Foulkes herself has misophonia. As a child, she knew, vaguely, that she hated the sounds of her family eating. Movement seemed to help: After she was finished, she’d leap up to put the kettle on or start washing up. “But it wasn’t something I was particularly conscious of doing,” she recalls. Learning the term “confirmed it as being a real entity — it gave it edges and made it solid,” she says. “There was an element of, ‘Well, this is not my fault. This is a thing that I have, that has a name.’”
For many with misophonia, that clarity is a godsend. Before Josh Grove knew the word “misophonia,” his hatred of chewing sounds caused some embarrassing outbursts. “I would say to people in public, ‘Hey, can you just eat with your mouth closed?’” he said. But learning that misophonia is “a thing” made him realize there must be a way to cope with it. Meditation helps, he says.
For others, self-knowledge helps them outline what they can and cannot tolerate — and, sometimes, drives them to a life of greater isolation and avoidance. Movie theaters are hit-and-miss for Grayson Smith of Austin, Texas. Last year, she had to leave in the middle of Poor Things; someone near her was crunching too loudly on popcorn. She says her tolerance has gotten worse as she’s gotten older. “At this point, I know what triggers me, and so I think subconsciously I’m always on the lookout for those noises. And then I like, hyperfixate on it, hyperfocus on it, and it’s all I can think about — this noise, over and over and over again,” she says.

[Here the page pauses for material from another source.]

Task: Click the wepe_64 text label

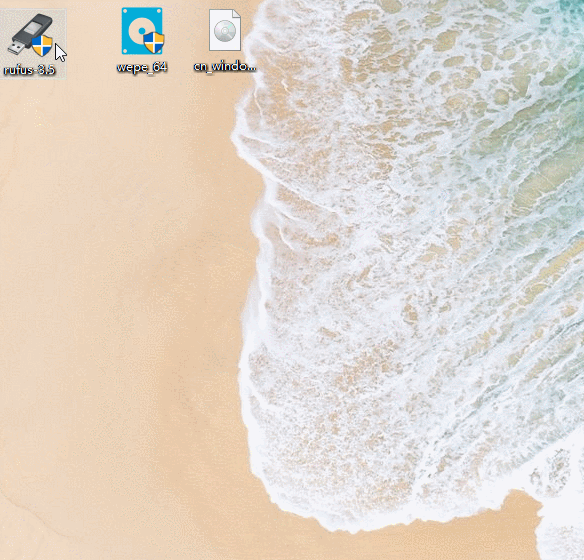Action: 142,67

Some time after learning there was a word for her sensory issues, Shaylynn Hayes-Raymond, a therapist and director of the nonprofit the International Misophonia Foundation, decided that most funerals and weddings were too triggering. “We stay at home a lot,” she says of herself and her husband.

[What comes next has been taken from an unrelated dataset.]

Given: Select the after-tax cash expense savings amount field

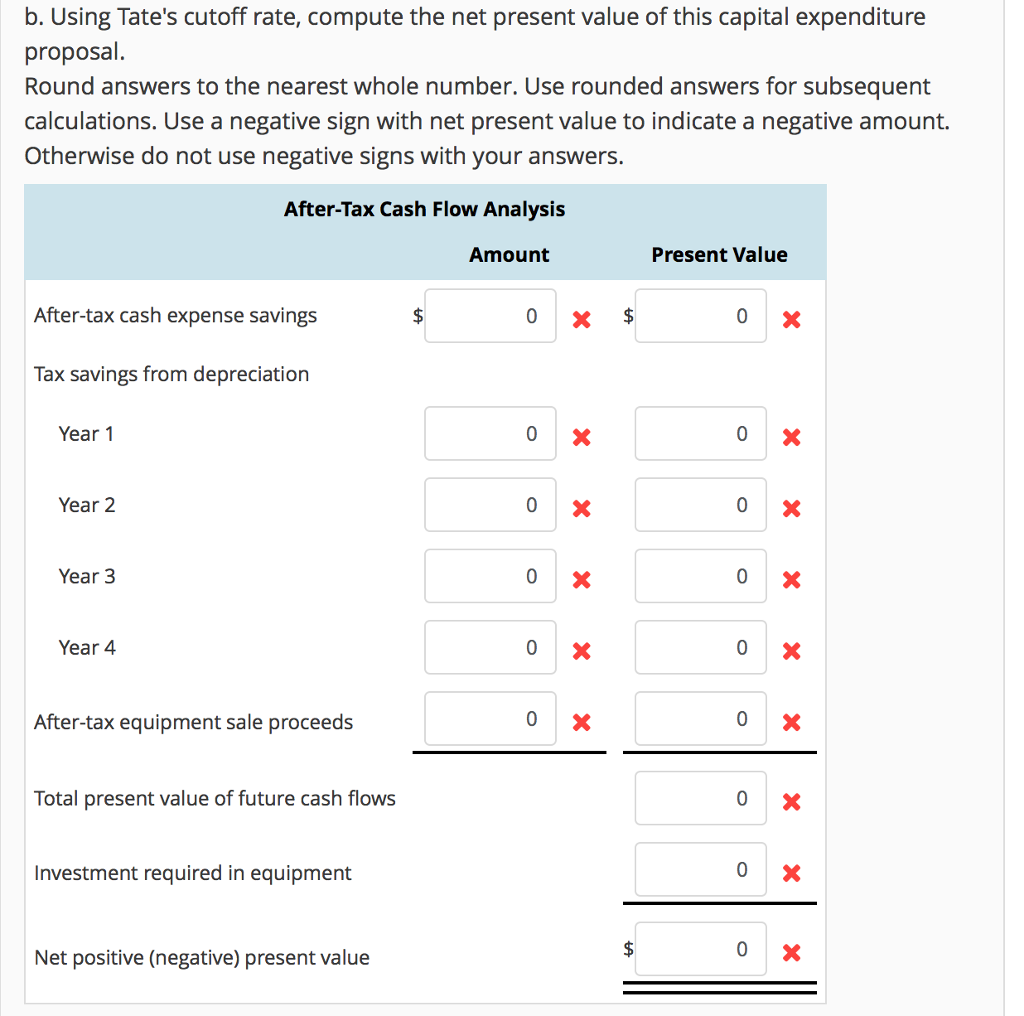Looking at the screenshot, I should pos(490,315).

Foulkes, too, has somewhat shaped her life to accommodate her misophonia. She’ll only live in a home with good soundproofing. She wears noise-canceling headphones on the train, even if she’s with her partner. And if her partner is eating something — and she isn’t — the noises are often too much to bear, and she leaves the room. Before, there was a lot of grinning and bearing it, which wasn’t pleasant, but it also meant a life less limited.
“Some people will find it incredibly helpful to have a label, even if it doesn’t lead to treatment or any kind of change. It’s just that I also think there’s some negative consequences for some people,” Foulkes says. “I sometimes wonder if I’d be better off not having the word.”